JWST finds more structure in the early Universe than anyone expected: the dog bone appears to be two smaller galaxies in the process of merging. So, by 400 million years after the Big Bang, the Universe had already formed stars that clustered into galaxies, and two of those galaxies had collided.
Before JWST began surveying the night sky, scientists didn’t think so much galactic action was possible this early in the Universe. “I didn’t expect to see these kinds of things in our data,” Hainline said.
The one with (maybe) the first stars
At a redshift of 10.6, this galaxy is surprisingly bright just 430 million years after the Big Bang, Robertson said. First spotted by Hubble, the galaxy, called GN-z11, appears as an incredibly compact bright sphere under JWST’s gaze4. That glow may come from a giant black hole at its center, where superheated gas and dust spiral5.
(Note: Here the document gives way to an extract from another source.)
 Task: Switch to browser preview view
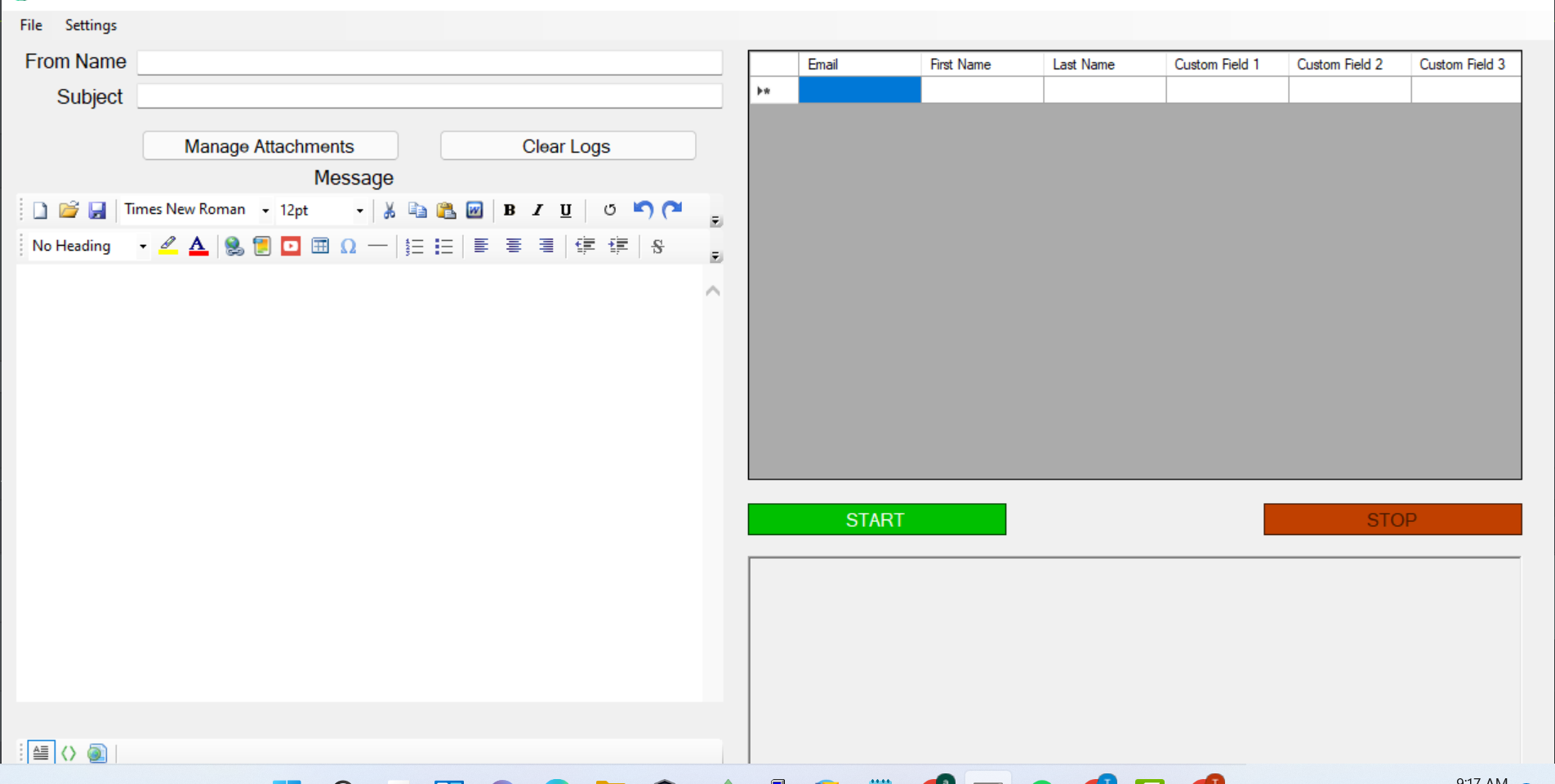tap(97, 753)
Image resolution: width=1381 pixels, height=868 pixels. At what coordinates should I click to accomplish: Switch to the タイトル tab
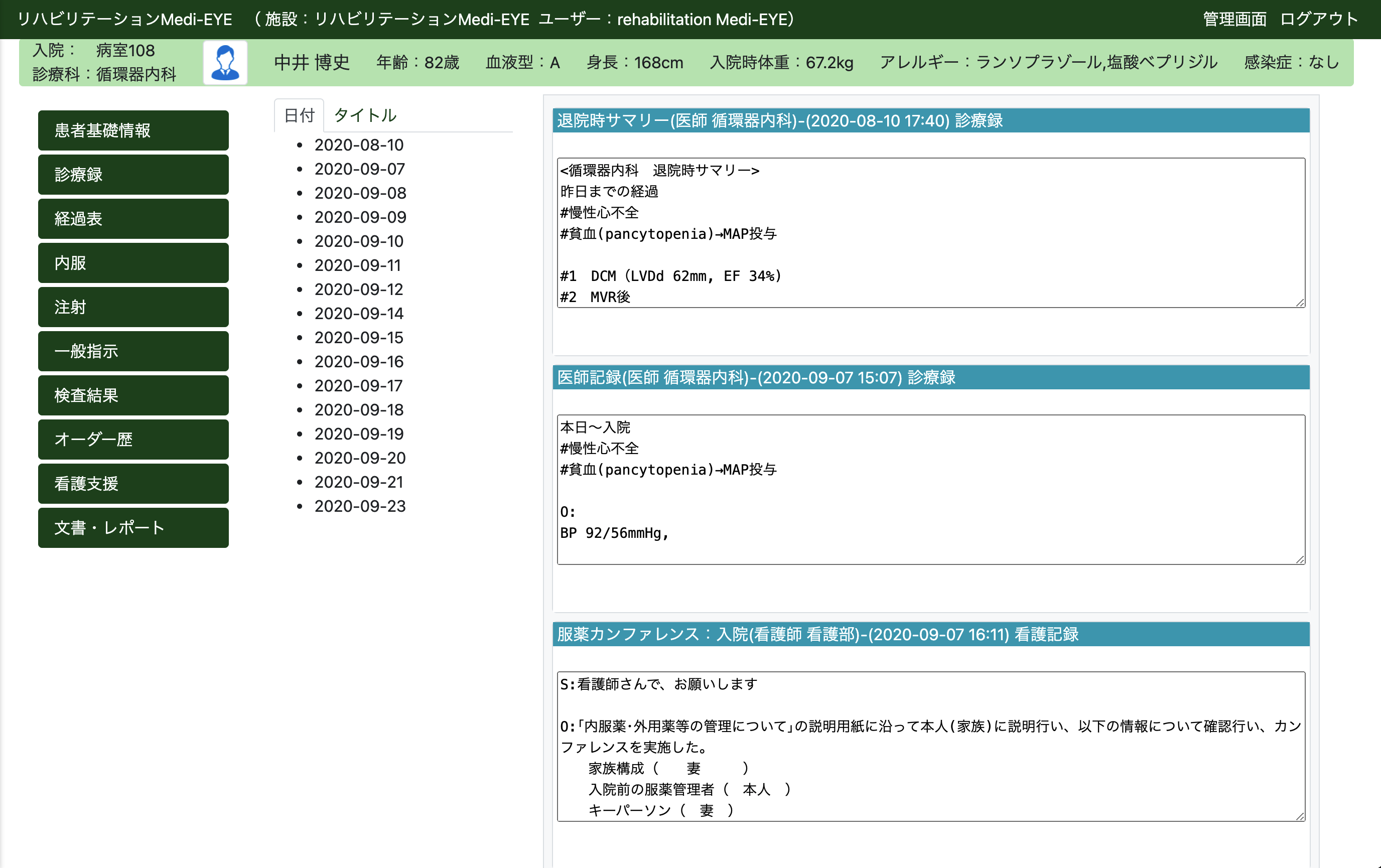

Other JWST observations suggest that this galaxy contains some of the first stars to form in the Universe6. The evidence, in the form of unusual chemical pockets of primordial helium gas around the edges of the galaxy, is tentative.
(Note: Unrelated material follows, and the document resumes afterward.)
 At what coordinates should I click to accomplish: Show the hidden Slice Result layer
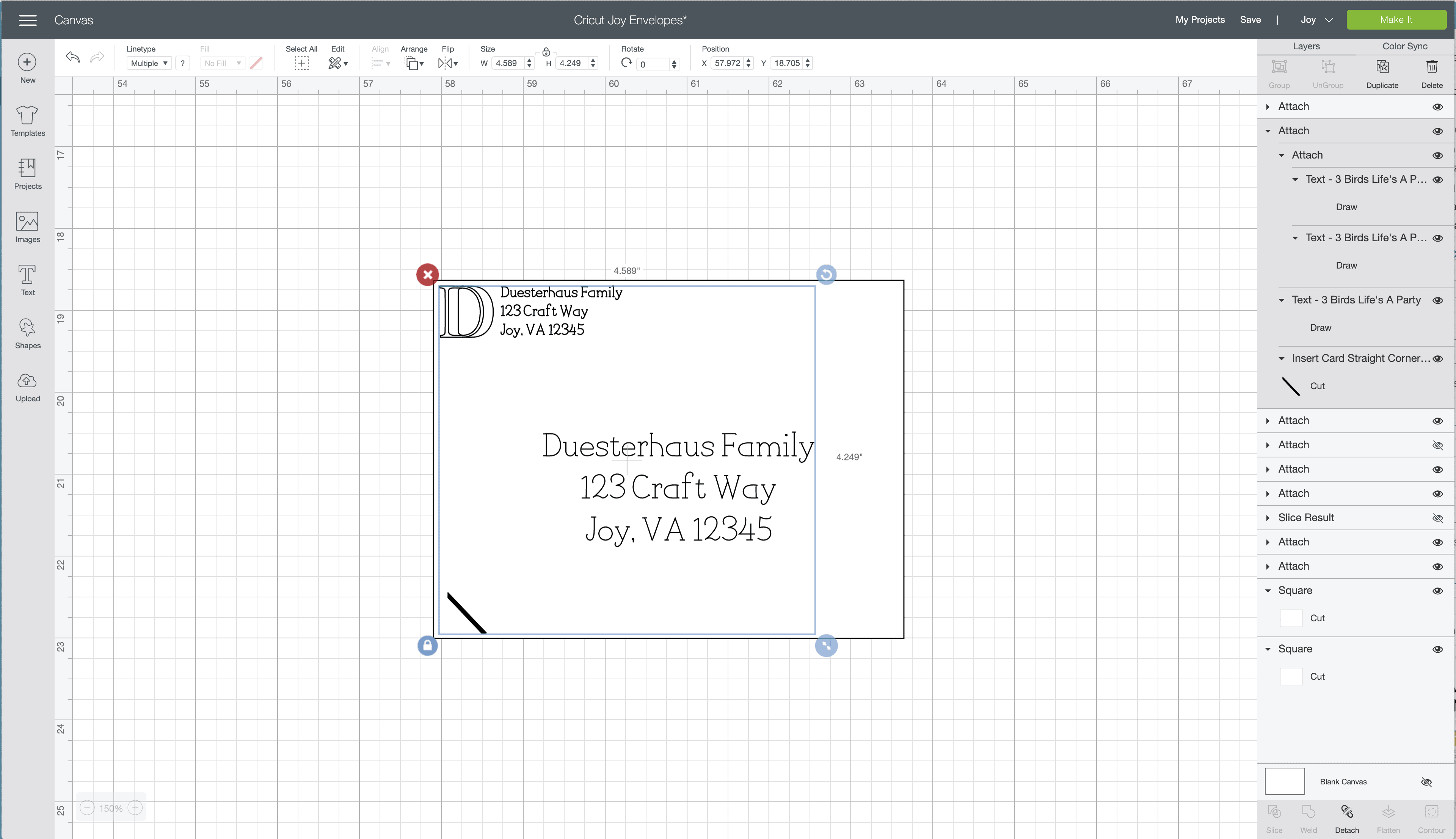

But the earliest stars were made mostly of hydrogen and helium, with very few other chemical elements. That’s exactly what JWST may have seen in GN-z11. If so, it will fulfill the long-held dream of astronomers to see these stars.
The big cluster
This bulbous galaxy is at redshift 8, where it is about 300 million years older than the record holder. Because of the clumpy structure it developed, however, those 300 million years should be action-packed.
If the 13.8 billion years of the Universe’s history were compressed into a two-hour movie, the first five minutes – which set up the framework for everything that follows – would reveal all the first galaxies that JWST is looking for. , Hainline said. And this massive galaxy, spanning about 3.7 kiloparsec (12,000 light years), indicates that the Universe was dynamic from the beginning.
This small galaxy, seen as it was 700 million years after the Big Bang, has more stars forming on its outskirts than in its center.
“This is the first time we can measure internal growth at such an early stage” of the Universe, said Sandro Tacchella, an astrophysicist at the University of Cambridge, UK. That’s surprising because theory suggests the opposite – that the first galaxies should have had stars forming closer to their centers.
This galaxy appears to have started almost immediately, forming as many stars in its compact heart as the massive galaxies of today.7. After that, it made stars out of it, which is the stage at which astronomers can see it today.
The cosmic rose
This flower-like gathering of very dusty, very red galaxies immediately caught the eye of the JADES team, earning the nickname the cosmic rose.
“It has a special place in the team’s heart,” said Stacey Alberts, an astronomer at the University of Arizona in Tucson. “Scientifically, this is a great demonstration of JWST’s leap in understanding how red the Universe is.”
The rose galaxies are probably not physically related to each other, as they are at different distances spanning redshifts from 2.5 to 3.9. But those values put them in the middle of the ‘cosmic noon’, a period around three billion years after the Big Bang, when galaxies formed stars so fast and furiously that they made most of the stars known in the Universe today.